Inhibition of LPS-Induced Activation of Coagulation by p38 MAPK Inhibitor

1Division of Neonatology, Department of Paediatrics, Medical School, University of Heidelberg, Im Neuenheimer Feld 430, 69120 Heidelberg, Germany
2Department of Anesthesiology, University of Heidelberg, Im Neuenheimer Feld 110, 69120 Heidelberg, Germany
3Department of Anesthesiology, University of Giessen, Rudolf-Buchheim-Str. 7, 35392 Giessen, Germany

Received 5 December 2011; Accepted 27 December 2011

Academic Editors: L. Bordin and K. Oritani

Copyright © 2012 Lutz Koch et al. This is an open access article distributed under the Creative Commons Attribution License, which permits unrestricted use, distribution, and reproduction in any medium, provided the original work is properly cited.

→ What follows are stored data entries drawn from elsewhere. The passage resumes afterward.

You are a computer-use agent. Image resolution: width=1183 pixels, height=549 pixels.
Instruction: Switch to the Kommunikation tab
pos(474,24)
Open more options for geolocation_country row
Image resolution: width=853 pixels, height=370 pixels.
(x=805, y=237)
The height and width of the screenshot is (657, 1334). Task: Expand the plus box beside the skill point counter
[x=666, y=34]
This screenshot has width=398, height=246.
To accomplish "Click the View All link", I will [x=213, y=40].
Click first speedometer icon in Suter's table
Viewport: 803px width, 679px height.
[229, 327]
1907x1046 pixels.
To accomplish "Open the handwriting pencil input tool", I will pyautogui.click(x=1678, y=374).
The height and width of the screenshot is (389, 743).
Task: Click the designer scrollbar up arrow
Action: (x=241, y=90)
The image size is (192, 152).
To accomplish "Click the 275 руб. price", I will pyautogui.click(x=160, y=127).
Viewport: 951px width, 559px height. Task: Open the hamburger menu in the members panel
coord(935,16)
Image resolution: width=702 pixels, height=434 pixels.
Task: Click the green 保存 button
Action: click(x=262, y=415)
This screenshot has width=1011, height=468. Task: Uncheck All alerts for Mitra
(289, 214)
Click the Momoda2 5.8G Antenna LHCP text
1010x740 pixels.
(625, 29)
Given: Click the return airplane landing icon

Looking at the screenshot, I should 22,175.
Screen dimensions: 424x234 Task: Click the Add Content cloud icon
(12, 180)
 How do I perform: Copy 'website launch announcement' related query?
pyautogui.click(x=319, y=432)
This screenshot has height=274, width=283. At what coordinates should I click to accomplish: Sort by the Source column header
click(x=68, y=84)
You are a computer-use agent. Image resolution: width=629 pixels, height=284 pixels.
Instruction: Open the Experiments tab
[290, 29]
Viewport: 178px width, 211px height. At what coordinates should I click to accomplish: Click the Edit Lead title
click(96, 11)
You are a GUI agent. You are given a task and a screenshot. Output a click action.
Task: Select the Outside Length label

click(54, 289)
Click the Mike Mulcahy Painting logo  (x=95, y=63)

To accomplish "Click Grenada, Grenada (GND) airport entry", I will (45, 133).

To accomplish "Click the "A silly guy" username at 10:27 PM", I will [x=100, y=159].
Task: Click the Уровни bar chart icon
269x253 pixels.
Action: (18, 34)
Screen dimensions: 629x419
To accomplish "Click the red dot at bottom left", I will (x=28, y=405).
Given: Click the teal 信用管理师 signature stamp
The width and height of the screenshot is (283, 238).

During Gram-negative sepsis, lipopolysaccharide (LPS) activates toll-like receptor (TLR) 4 and induces complex responses of immune system and coagulation. However, the underlying LPS signalling mechanism on coagulation activation remains complex. To determine the role of the intracellular signalling factors p38 mitogen-activated protein kinase (MAPK), nuclear factor-kappa B (NF-κB), and c-Jun N-terminal kinase (JNK) in the procoagulant response to LPS, coagulation process of human whole blood exposed to specific inhibitors was measured by thrombelastography. Samples were stimulated with LPS (100 μg/mL) after preincubation with BAY117082 (specific NF-κB inhibitor), SP600125 (specific JNK inhibitor), SB203580 (specific p38 MAPK inhibitor), or vehicle. SB203580 strongly inhibited LPS-induced coagulation activation, whereas BAY117082 and SP600125 showed no significant effect. Activation of p38 MAPK, NF-κB, and JNK and respective inhibitory effects were confirmed by Multi-Target Sandwich ELISA. In conclusion, activation of p38 MAPK is crucial for early LPS-induced activation of coagulation.